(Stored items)
※

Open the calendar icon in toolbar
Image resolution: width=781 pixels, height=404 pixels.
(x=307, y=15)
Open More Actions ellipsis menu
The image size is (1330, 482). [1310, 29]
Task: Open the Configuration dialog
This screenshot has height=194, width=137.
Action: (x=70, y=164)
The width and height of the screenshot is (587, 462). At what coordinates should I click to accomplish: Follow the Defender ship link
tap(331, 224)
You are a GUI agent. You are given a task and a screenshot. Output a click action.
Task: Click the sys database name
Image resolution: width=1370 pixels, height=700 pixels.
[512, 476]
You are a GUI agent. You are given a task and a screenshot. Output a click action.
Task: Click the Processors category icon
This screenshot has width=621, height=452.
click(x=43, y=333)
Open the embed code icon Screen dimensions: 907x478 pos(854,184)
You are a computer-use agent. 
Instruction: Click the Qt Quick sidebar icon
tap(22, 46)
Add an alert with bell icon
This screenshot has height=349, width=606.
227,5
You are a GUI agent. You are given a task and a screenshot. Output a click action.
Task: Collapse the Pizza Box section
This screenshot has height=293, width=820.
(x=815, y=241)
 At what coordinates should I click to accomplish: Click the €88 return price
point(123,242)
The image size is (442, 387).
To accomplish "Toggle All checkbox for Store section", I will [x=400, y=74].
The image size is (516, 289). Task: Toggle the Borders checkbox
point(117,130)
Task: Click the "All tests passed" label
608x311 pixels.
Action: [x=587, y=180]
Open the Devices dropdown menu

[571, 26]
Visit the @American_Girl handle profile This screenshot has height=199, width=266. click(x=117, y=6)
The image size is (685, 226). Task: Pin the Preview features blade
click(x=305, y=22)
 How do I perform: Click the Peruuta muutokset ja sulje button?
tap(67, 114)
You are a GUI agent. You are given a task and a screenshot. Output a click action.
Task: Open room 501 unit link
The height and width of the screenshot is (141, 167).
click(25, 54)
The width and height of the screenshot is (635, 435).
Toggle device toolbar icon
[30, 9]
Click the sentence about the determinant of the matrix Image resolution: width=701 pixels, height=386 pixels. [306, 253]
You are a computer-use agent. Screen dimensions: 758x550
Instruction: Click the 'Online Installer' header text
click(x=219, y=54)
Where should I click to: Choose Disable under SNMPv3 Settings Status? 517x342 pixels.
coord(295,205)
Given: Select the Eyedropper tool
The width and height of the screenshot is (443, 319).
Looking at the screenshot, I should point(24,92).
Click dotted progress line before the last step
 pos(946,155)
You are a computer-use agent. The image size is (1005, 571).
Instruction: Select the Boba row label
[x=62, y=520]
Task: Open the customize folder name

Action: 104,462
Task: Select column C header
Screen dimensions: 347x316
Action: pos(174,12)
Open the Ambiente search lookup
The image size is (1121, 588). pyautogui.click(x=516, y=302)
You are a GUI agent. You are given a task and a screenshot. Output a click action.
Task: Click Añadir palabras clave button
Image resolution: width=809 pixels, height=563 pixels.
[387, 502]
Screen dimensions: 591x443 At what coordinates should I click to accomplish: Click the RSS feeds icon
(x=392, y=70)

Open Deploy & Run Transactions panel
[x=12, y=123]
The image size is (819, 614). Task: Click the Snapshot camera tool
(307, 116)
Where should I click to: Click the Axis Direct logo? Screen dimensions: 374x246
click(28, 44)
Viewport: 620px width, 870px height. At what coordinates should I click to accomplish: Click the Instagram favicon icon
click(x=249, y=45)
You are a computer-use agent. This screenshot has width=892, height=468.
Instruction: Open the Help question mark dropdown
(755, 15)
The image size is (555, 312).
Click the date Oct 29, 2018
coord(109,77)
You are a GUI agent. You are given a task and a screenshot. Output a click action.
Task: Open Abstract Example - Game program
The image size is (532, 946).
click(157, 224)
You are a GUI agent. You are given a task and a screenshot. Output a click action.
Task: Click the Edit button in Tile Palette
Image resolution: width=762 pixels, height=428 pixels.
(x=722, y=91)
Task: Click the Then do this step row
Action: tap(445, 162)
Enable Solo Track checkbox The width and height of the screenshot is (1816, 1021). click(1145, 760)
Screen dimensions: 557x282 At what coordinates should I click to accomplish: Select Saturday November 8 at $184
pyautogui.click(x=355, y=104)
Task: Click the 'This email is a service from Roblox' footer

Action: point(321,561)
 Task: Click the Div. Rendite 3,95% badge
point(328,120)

※

* [Your instructions]: The reply should be a precise retyping of all the data.

* [Answer to this exercise]:
Open the calendar icon in toolbar
Image resolution: width=781 pixels, height=404 pixels.
(x=307, y=15)
Open More Actions ellipsis menu
The image size is (1330, 482). [1310, 29]
Task: Open the Configuration dialog
This screenshot has height=194, width=137.
Action: (x=70, y=164)
The width and height of the screenshot is (587, 462). At what coordinates should I click to accomplish: Follow the Defender ship link
tap(331, 224)
You are a GUI agent. You are given a task and a screenshot. Output a click action.
Task: Click the sys database name
Image resolution: width=1370 pixels, height=700 pixels.
[512, 476]
You are a GUI agent. You are given a task and a screenshot. Output a click action.
Task: Click the Processors category icon
This screenshot has width=621, height=452.
click(x=43, y=333)
Open the embed code icon Screen dimensions: 907x478 pos(854,184)
You are a computer-use agent. 
Instruction: Click the Qt Quick sidebar icon
tap(22, 46)
Add an alert with bell icon
This screenshot has height=349, width=606.
227,5
You are a GUI agent. You are given a task and a screenshot. Output a click action.
Task: Collapse the Pizza Box section
This screenshot has height=293, width=820.
(x=815, y=241)
 At what coordinates should I click to accomplish: Click the €88 return price
point(123,242)
The image size is (442, 387).
To accomplish "Toggle All checkbox for Store section", I will [x=400, y=74].
The image size is (516, 289). Task: Toggle the Borders checkbox
point(117,130)
Task: Click the "All tests passed" label
608x311 pixels.
Action: [x=587, y=180]
Open the Devices dropdown menu

[571, 26]
Visit the @American_Girl handle profile This screenshot has height=199, width=266. click(x=117, y=6)
The image size is (685, 226). Task: Pin the Preview features blade
click(x=305, y=22)
 How do I perform: Click the Peruuta muutokset ja sulje button?
tap(67, 114)
You are a GUI agent. You are given a task and a screenshot. Output a click action.
Task: Open room 501 unit link
The height and width of the screenshot is (141, 167).
click(25, 54)
The width and height of the screenshot is (635, 435).
Toggle device toolbar icon
[30, 9]
Click the sentence about the determinant of the matrix Image resolution: width=701 pixels, height=386 pixels. [306, 253]
You are a computer-use agent. Screen dimensions: 758x550
Instruction: Click the 'Online Installer' header text
click(x=219, y=54)
Where should I click to: Choose Disable under SNMPv3 Settings Status? 517x342 pixels.
coord(295,205)
Given: Select the Eyedropper tool
The width and height of the screenshot is (443, 319).
Looking at the screenshot, I should point(24,92).
Click dotted progress line before the last step
 pos(946,155)
You are a computer-use agent. The image size is (1005, 571).
Instruction: Select the Boba row label
[x=62, y=520]
Task: Open the customize folder name

Action: 104,462
Task: Select column C header
Screen dimensions: 347x316
Action: pos(174,12)
Open the Ambiente search lookup
The image size is (1121, 588). pyautogui.click(x=516, y=302)
You are a GUI agent. You are given a task and a screenshot. Output a click action.
Task: Click Añadir palabras clave button
Image resolution: width=809 pixels, height=563 pixels.
[387, 502]
Screen dimensions: 591x443 At what coordinates should I click to accomplish: Click the RSS feeds icon
(x=392, y=70)

Open Deploy & Run Transactions panel
[x=12, y=123]
The image size is (819, 614). Task: Click the Snapshot camera tool
(307, 116)
Where should I click to: Click the Axis Direct logo? Screen dimensions: 374x246
click(28, 44)
Viewport: 620px width, 870px height. At what coordinates should I click to accomplish: Click the Instagram favicon icon
click(x=249, y=45)
You are a computer-use agent. This screenshot has width=892, height=468.
Instruction: Open the Help question mark dropdown
(755, 15)
The image size is (555, 312).
Click the date Oct 29, 2018
coord(109,77)
You are a GUI agent. You are given a task and a screenshot. Output a click action.
Task: Open Abstract Example - Game program
The image size is (532, 946).
click(157, 224)
You are a GUI agent. You are given a task and a screenshot. Output a click action.
Task: Click the Edit button in Tile Palette
Image resolution: width=762 pixels, height=428 pixels.
(x=722, y=91)
Task: Click the Then do this step row
Action: tap(445, 162)
Enable Solo Track checkbox The width and height of the screenshot is (1816, 1021). click(1145, 760)
Screen dimensions: 557x282 At what coordinates should I click to accomplish: Select Saturday November 8 at $184
pyautogui.click(x=355, y=104)
Task: Click the 'This email is a service from Roblox' footer

Action: point(321,561)
 Task: Click the Div. Rendite 3,95% badge
point(328,120)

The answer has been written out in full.